Tomé

EVANGELHO PERSONAGENS — TOMÉ

EVANGELHO DE JESUS: João 20:24-29

Roberto Pla: Evangelho de ToméLogion 1
Dessa transcrição do Evangelho de Tomé se encarregou o apóstolo Tomé, em sua condição oculta de Dídimo, quando se revela o outro nome de sua dualidade: “Judas”.

O Hino da Pérola que cantou em prisão o apóstolo Judas-Tomé (na prisão de sua própria dualidade e justamente ao recuperar a unidade): “o vestido (de luz) me pareceu como um espelho de mim mesmo. O vi todo inteiro em mim mesmo e a mim mesmo inteiro nele; nós éramos dois diferentes, mas novamente, um em uma única forma.”

Manuel João Ramos: Caráter de Tomé

Certas temáticas teológicas dualistas, caras ao gnosticismo helênico assim como às tradições sírias e iranianas, valorizam a referência às noções de «invólucro», de «espelho» e de «imagem» no âmbito particular de uma ontologia mística. O recurso a esta literatura permitirá, adicionalmente, circunscrever os contornos que envolvem a figura, quase tutelar nessas tradições, do apóstolo Tomé, e a sua associação com o Preste João, tal como é expressa na Carta.

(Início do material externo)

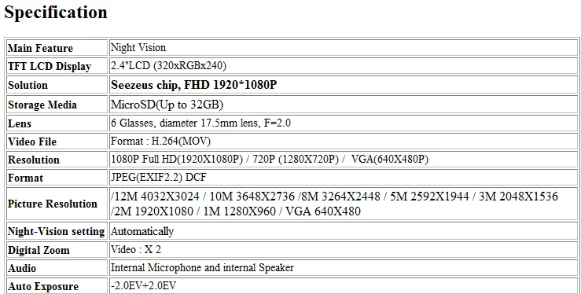Click the 2.4"LCD (320xRGBx240) value
The image size is (581, 294).
168,66
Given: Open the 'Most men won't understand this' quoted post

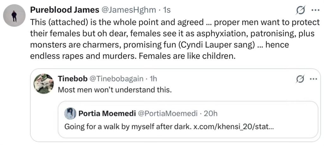Looking at the screenshot, I should pyautogui.click(x=115, y=90).
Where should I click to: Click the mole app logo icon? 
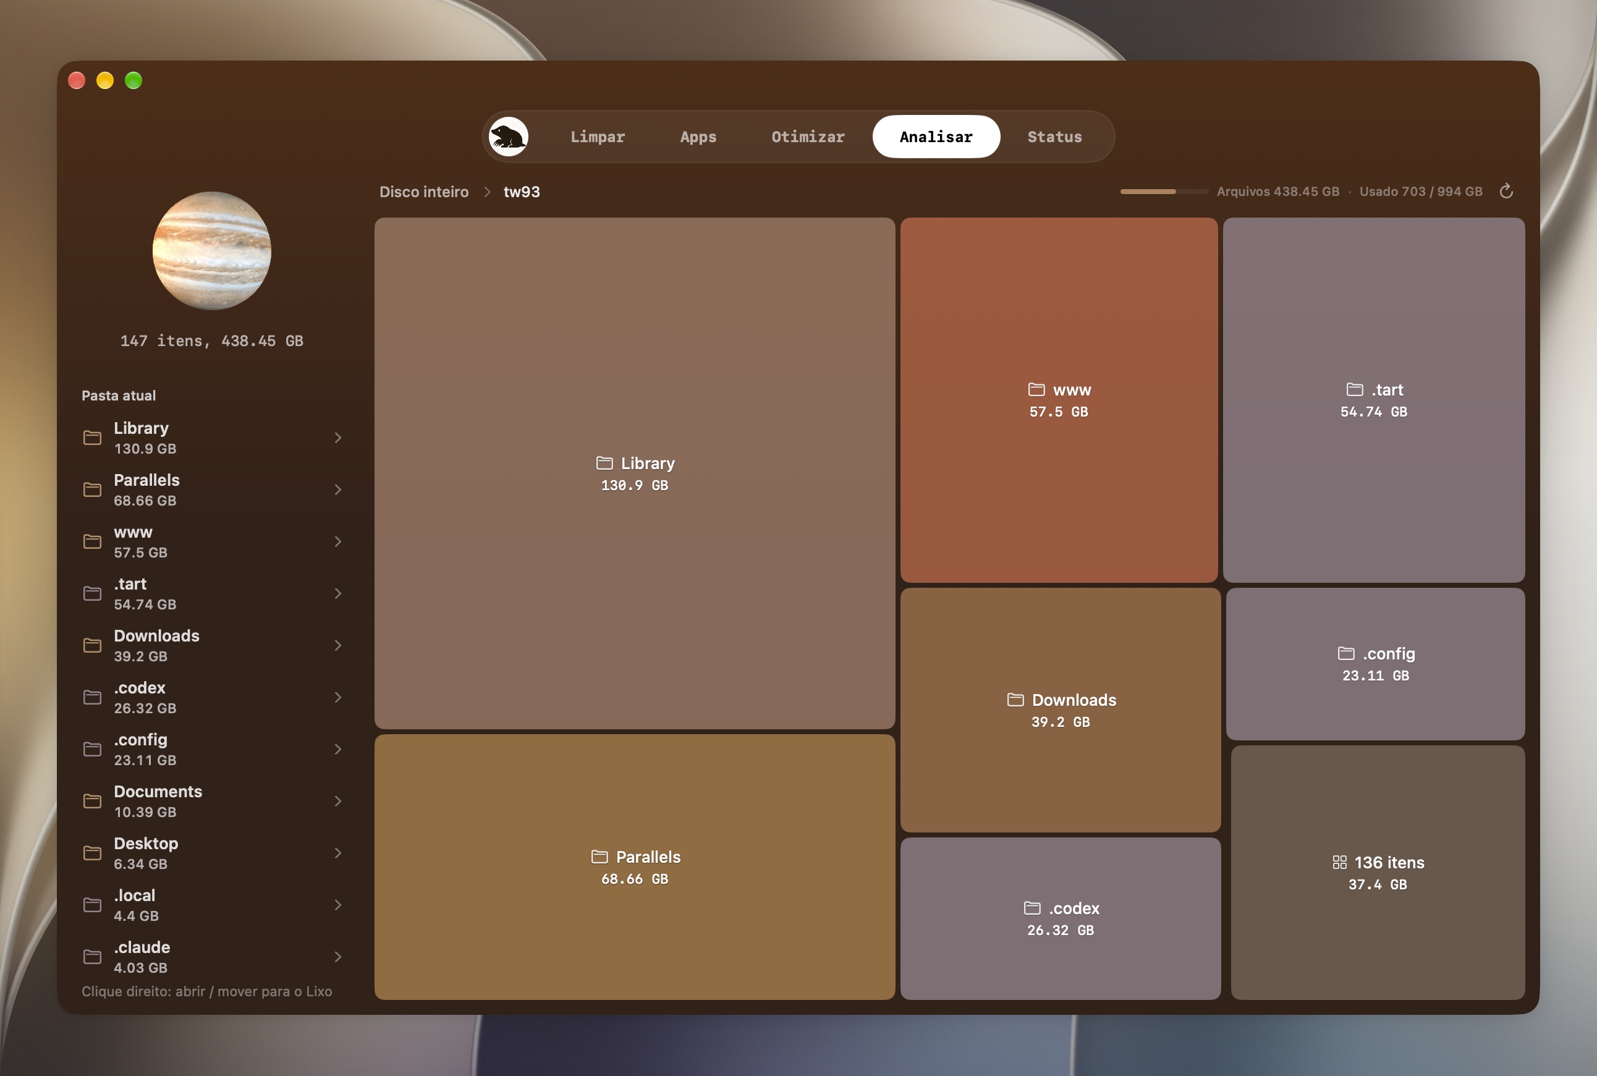coord(509,137)
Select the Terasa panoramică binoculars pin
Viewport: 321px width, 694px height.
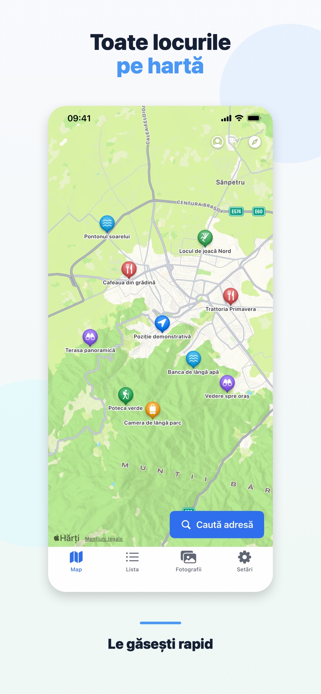[90, 337]
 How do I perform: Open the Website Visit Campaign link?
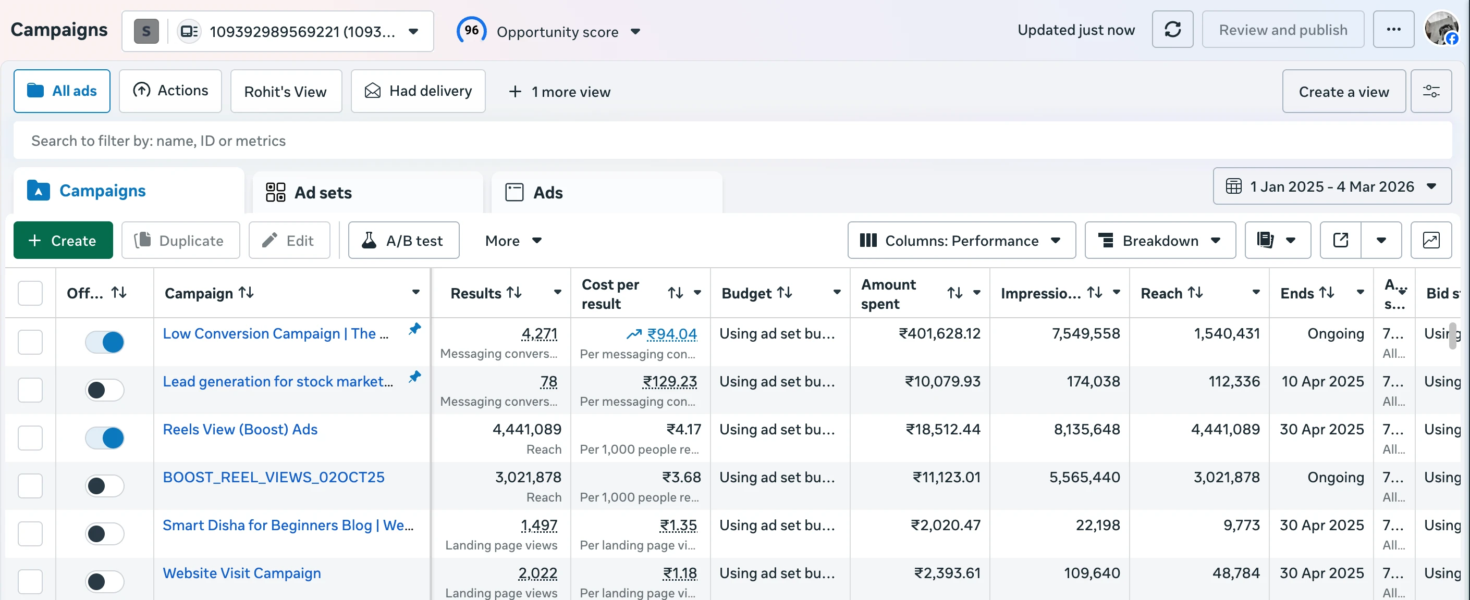pos(241,573)

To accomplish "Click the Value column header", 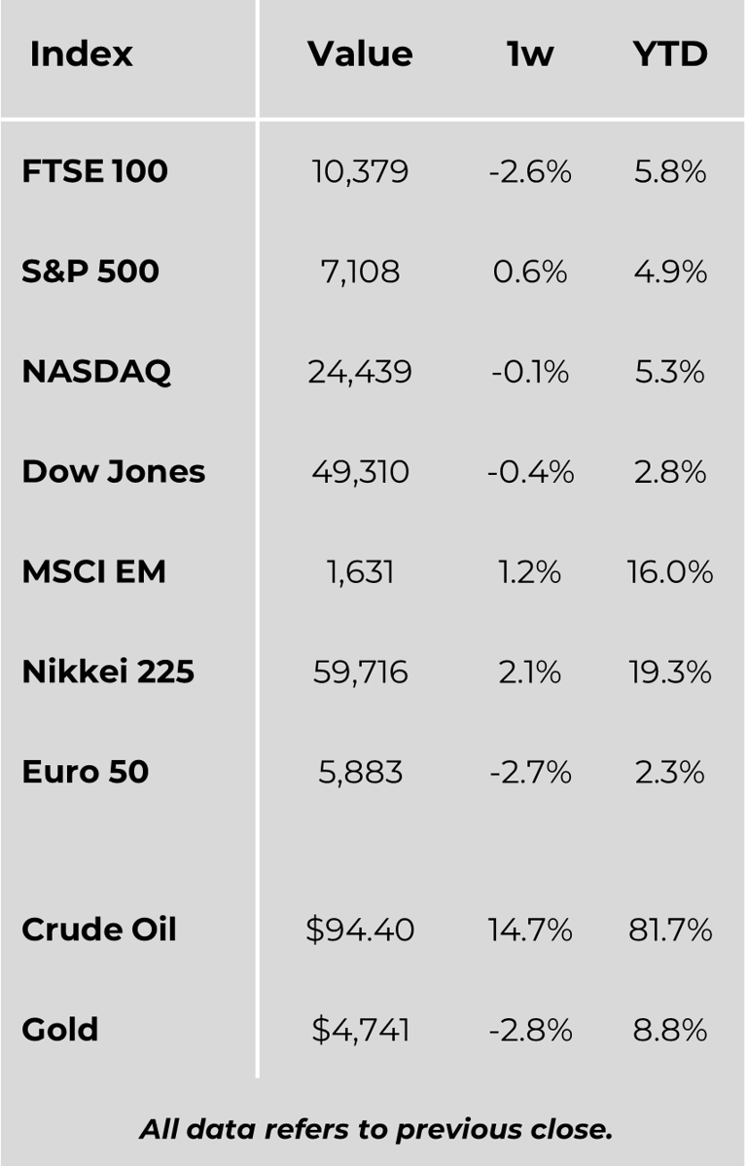I will pos(360,55).
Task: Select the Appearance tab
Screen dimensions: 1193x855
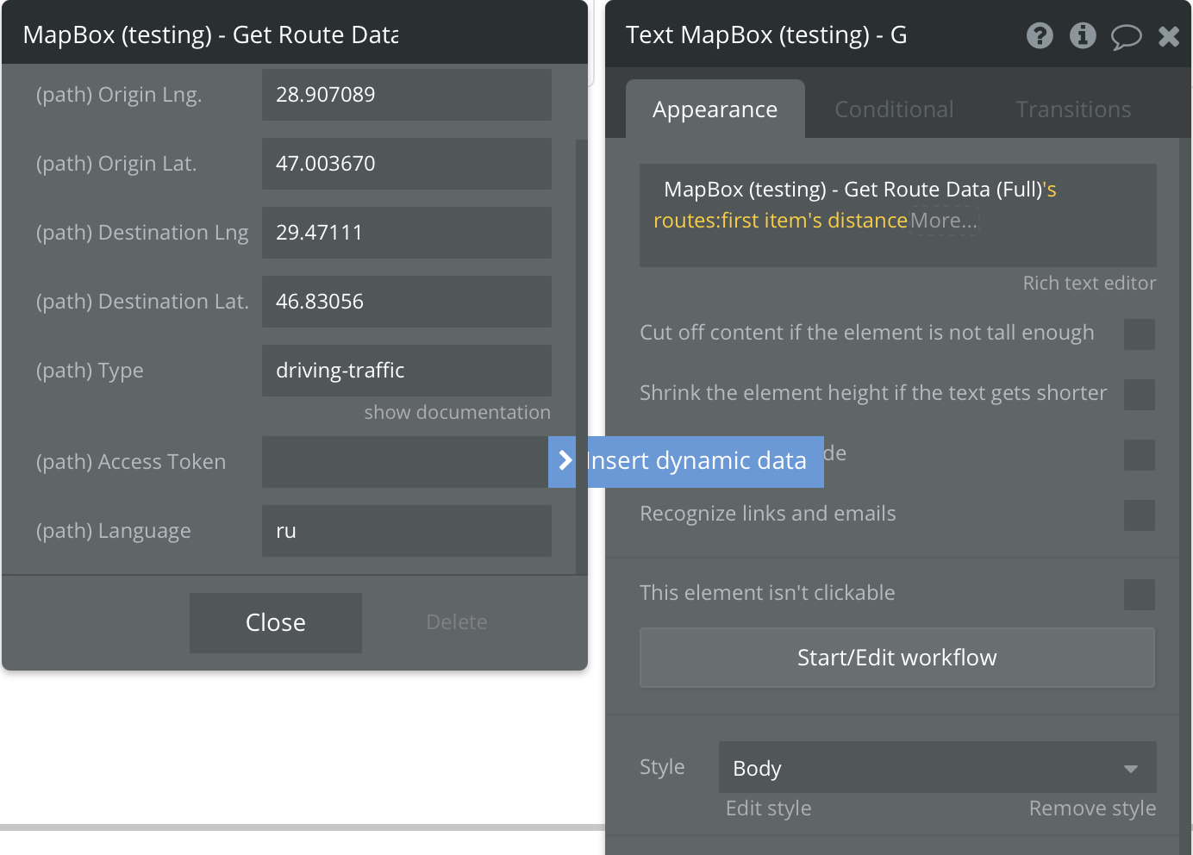Action: (x=715, y=109)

No logion 84 do Evangelho segundo Tomé, que segundo Henri-Charles Puech constitui uma das passagens mais enigmáticas e fundamentais do texto (Puech, 1978, II:111-112), está escrito: «Jesus disse: vendo a vossa aparência, vós alegrai-vos. Mas vendo as vossas imagens («enhikon»)1, produzidas antes de vós, que não morrem nem se manifestam, muito será o que suportareis» (Puech, 1978, II:23). Evocado o pessimismo do dualismo gnóstico e as ligações e divergências entre a Gnose e o neoplatonismo (Puech, 1978, I:55 segs., 83 segs.), Puech propõe interpretar este aforismo, em confronto com o logion 19 («feliz o que foi antes de o ser; aquele que conhecer as cinco árvores do Paraíso2 não conhecerá a morte»), nos termos seguintes: «(…) o eikon particular de cada Espiritual (individual) é a «imagem» eterna e pré-existente deste: ela é ele próprio tal como era originalmente, no seu princípio, antes da sua aparição no mundo, ele — arriscar-nos-íamos a escrever — tal como pré-existia a si próprio, a sua pessoa inteligível, integral, verdadeira, anterior ao personagem de quem, revestido de carne, ele tomou e conserva atualmente a aparência» (Puech, 1978, II:114)3.

No contexto específico do Evangelho, uma dialética ontológica assente sobre a oposição Corpo (corruptível) / Espírito (eterno), sugere a necessidade de conhecer e sofrer a corrupção exterior para a poder negar (renunciando a ela): «Jesus disse: aquele que conheceu o mundo encontrou o corpo, e o mundo não é digno daquele que encontrou o corpo» (logion 80)4. Porque «o Reino (de Deus) está no interior de vós e no exterior de vós» e porque «quando vós vos conhecerdes sereis conhecidos (por Deus)» (logion 3), este conhecimento é em si condição para a união dos termos contrários (Interior/Exterior, Eu/Outro, Espírito/Corpo, Homem/Divindade). O indivíduo, ao ver a sua alma imortal, ao ver as «imagens» (logion 84) ou ao ouvir as «palavras» escondidas (logia 13 e 108), e ao encontrar-se a si próprio (logion 111), tornar-se-á um com Deus (logion 108), isto é, tornar-se-á «estranho» ao mundo corruptível e à morte (logia 19 e 111).



  1. Jean Doresse traduz o termo copta enhikôn (= gr. eikon, pl. eikones) por modelos, não por imagens (Doresse, 1988:102). 

  2. As cinco árvores da vida ou os cinco elementos da natureza luminosa-espiritual (gr. nous); ver Puech, 1978, II:101. 

  3. Nos fundamentos da doutrina gnóstica do docetismo está a ideia de que a aparência física, carnal, do «salvador divino», não é mais que uma ilusão de óptica (gr. dokesis, «aparência»); através da gnose (do conhecimento místico), Cristo pode ser percebido como puro espírito (Chadwick, 1988:35), que vem a este mundo como um Salvador-fantasma, não incarnando verdadeiramente (Puech, 1978,1:265-266). 

  4. Trata-se da elaboração de uma passagem comum a pelo menos três evangelhos canônicos: «Quem achar a sua vida, perdê-la-á; e quem perder a sua vida, por amor de mim, acha-la-á» (Mateus, X, 39; ver também Lucas, X, 40 e João, XII, 25).